Saved entries:
########

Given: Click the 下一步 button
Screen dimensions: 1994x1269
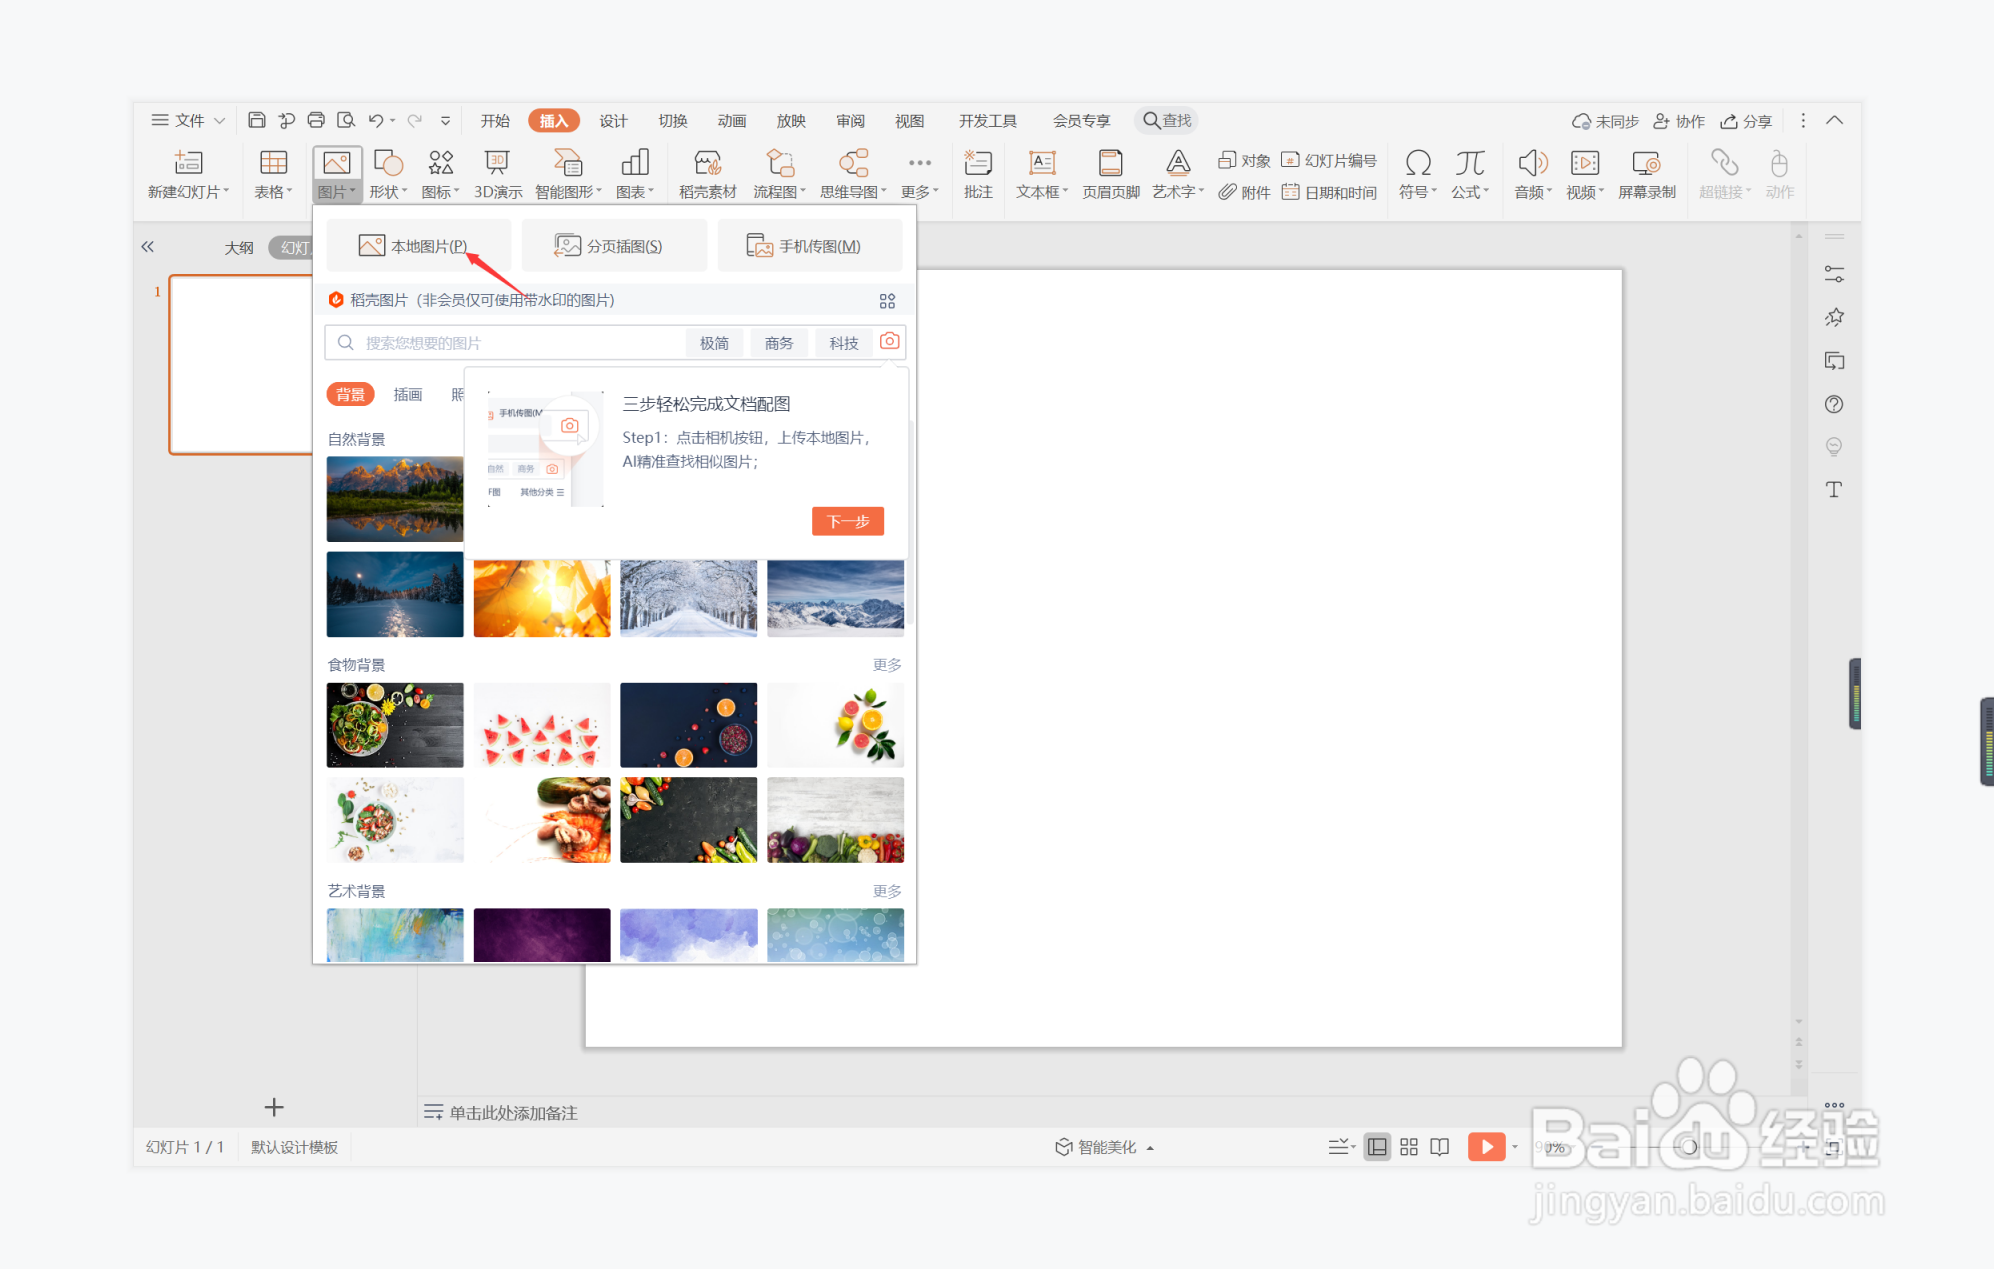Looking at the screenshot, I should click(847, 521).
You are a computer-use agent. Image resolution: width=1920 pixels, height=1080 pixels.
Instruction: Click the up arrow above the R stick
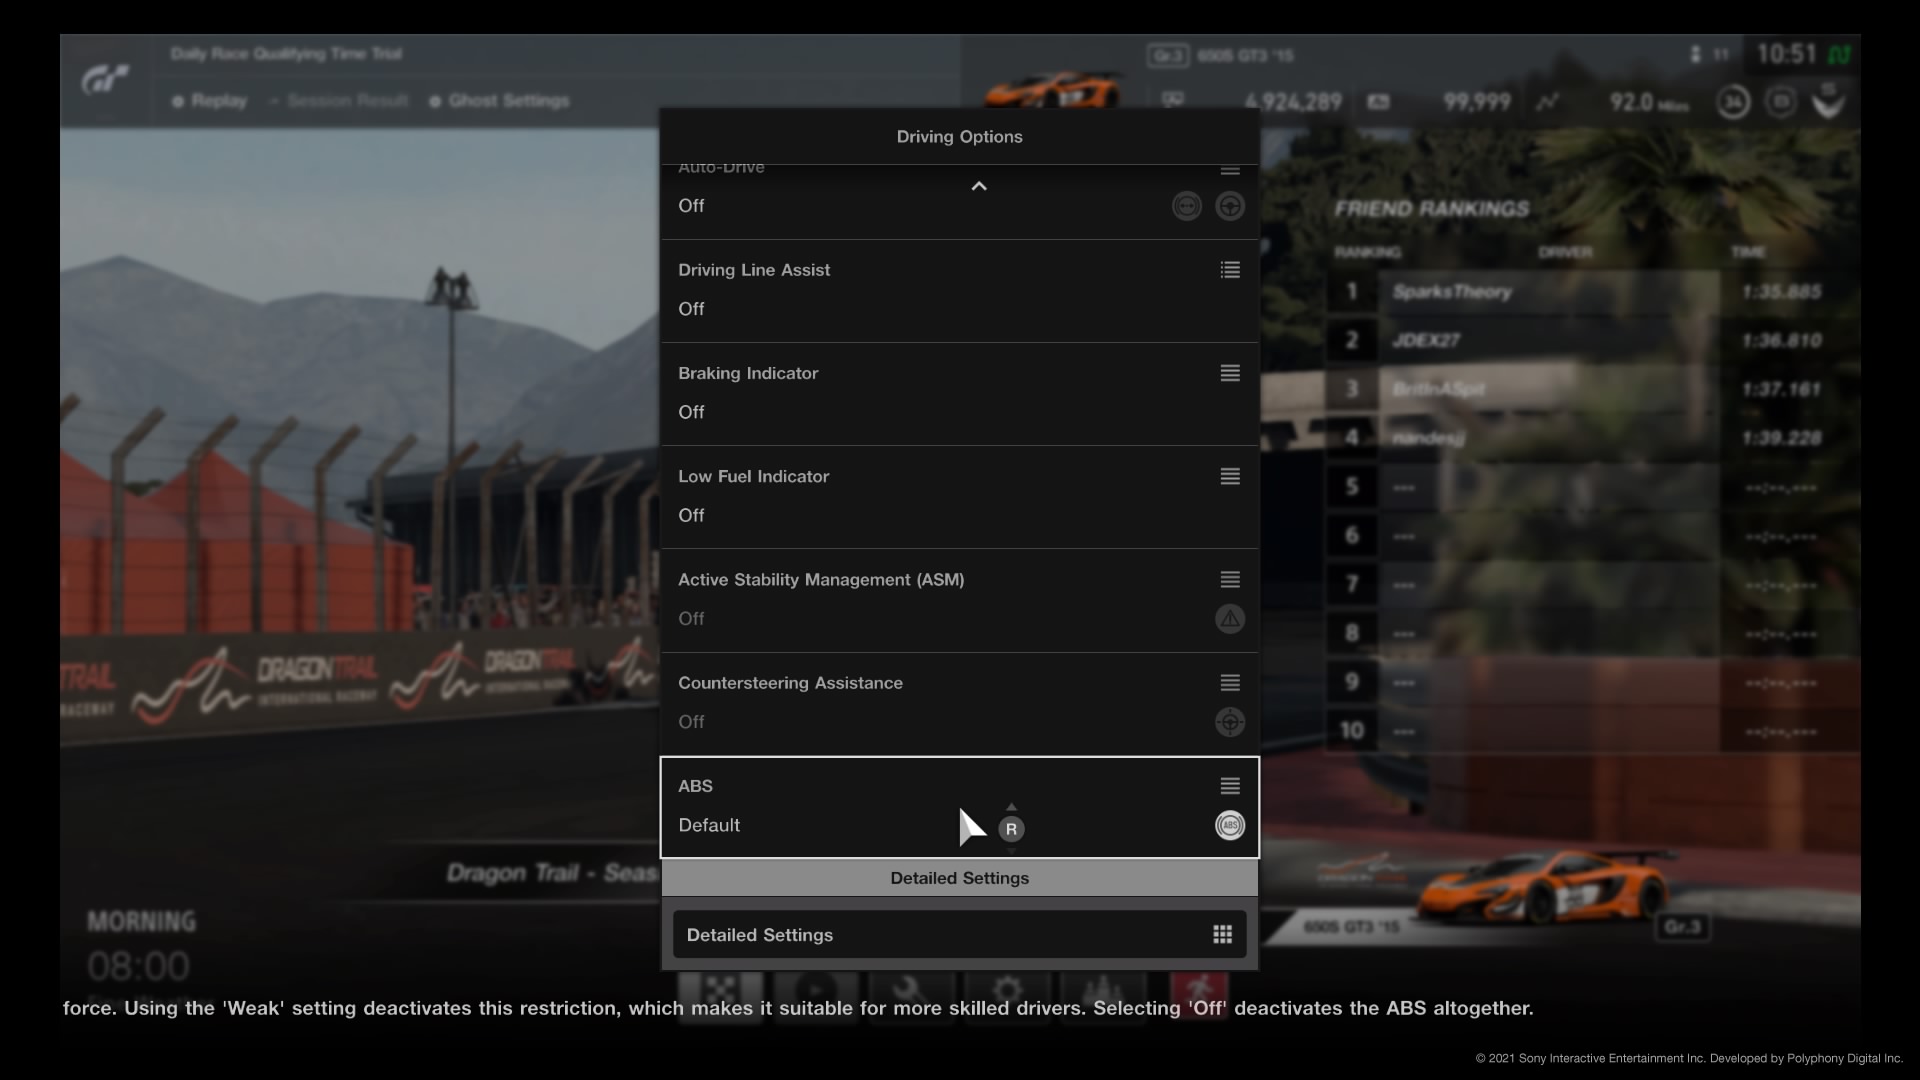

########

PROBLEM:
A word-for-word copy is required of the lines above from the line with "You are a computer-use" through the last line of the data; no other lines and no pictures belong in it.

EXPECTED ANSWER:
You are a computer-use agent. Image resolution: width=1920 pixels, height=1080 pixels.
Instruction: Click the up arrow above the R stick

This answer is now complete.